[Release/1.7] Enable NCCL A2A on OSS #48857

mingzhe09088 · 2020-12-04T19:24:25Z

Summary:
Pull Request resolved: #45900

Use torch:cuda::nccl:all2all from ProcesGroupNCCL.cpp

Here is a NCCL dependency graph:

libnccl.a --> libtorch_cuda.so ---> libtorch_python.so
    |                                   ^
    |                                   |
    --------> libc10d.a -----------------

When static library is linked into a dynamic library or an executable, linker is removes all unused/duplicate symbols from that library, unless -whole-archive option is used. Before #42514 all nccl call made from ProcessGroupNCCL.cpp were also made from torch/csrc/cuda/nccl.cpp, which is compiled as part of libtorch_cuda.so
But adding ncclSend|ncclRecv to ProcesGroupNCCL.cpp forced linker to embed those into libtorch_python.so, which also resulted in linking other dependent symbols into the library.

This PR adds nccl[Send|Recv] call to torch_cuda.so by implementing all2all in torch_cuda and thus avoids double linking the static library.

More involved, but prone solution, would be to use wrappers exported in torch::cuda::nccl namespace, instead of making direct NCCL API calls.

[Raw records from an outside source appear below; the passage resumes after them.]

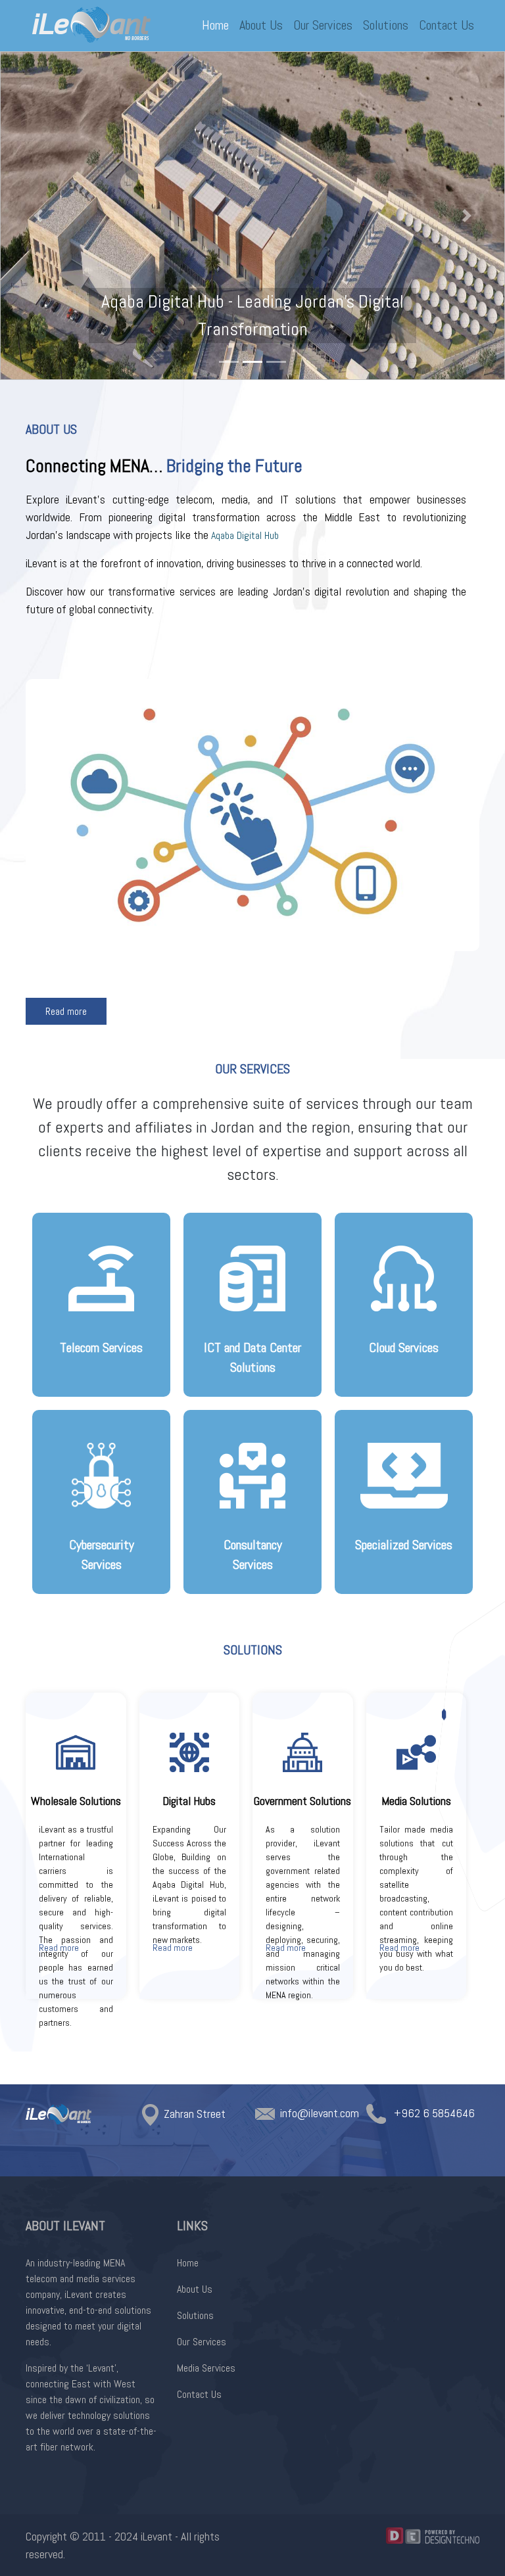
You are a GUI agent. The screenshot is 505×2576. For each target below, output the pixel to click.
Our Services (322, 25)
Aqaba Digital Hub (245, 535)
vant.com (338, 2112)
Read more (66, 1011)
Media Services (206, 2368)
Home (215, 25)
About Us (261, 25)
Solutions (385, 25)
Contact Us (446, 25)
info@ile (299, 2112)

Test Plan: Imported from OSS

Reviewed By: mingzhe09088

Differential Revision: D24138011

Pulled By: malfet

fbshipit-source-id: 33305197fc7d8707b7fd3a66b543f7733b9241a1

Fixes #{issue number}

dr-ci · 2020-12-04T19:28:38Z

💊 CI failures summary and remediations

As of commit 445963c (more details on the Dr. CI page):

3/3 failures possibly* introduced in this PR
- 2/3 non-CircleCI failure(s)

XLA failure

Job pytorch_xla_linux_bionic_py3_6_clang9_test is failing. Please create an issue with title prefixed by [PT_BREAK] in pytorch/xla and link to to this PR. If you have questions, please reach out to @ailzhang / @dlibenzi / @JackCaoG.

Extra GitHub checks: 1 failed

Failed: GitHub Actions - flake8-py3

ci.pytorch.org: 1 failed

Failed: pr/pytorch-linux-bionic-rocm3.9-py3.6

This comment was automatically generated by Dr. CI (expand for details).

Follow this link to opt-out of these comments for your Pull Requests.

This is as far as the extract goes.